Reproduce the whole listing below exactly.
┄┄┄┄┄┄┄┄┄┄
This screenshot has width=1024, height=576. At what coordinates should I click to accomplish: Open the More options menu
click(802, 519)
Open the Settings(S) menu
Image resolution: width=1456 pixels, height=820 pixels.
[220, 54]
┄┄┄┄┄┄┄┄┄┄
● **Task output**:
This screenshot has width=1024, height=576. At what coordinates should I click to accomplish: Open the More options menu
click(802, 519)
Open the Settings(S) menu
Image resolution: width=1456 pixels, height=820 pixels.
[220, 54]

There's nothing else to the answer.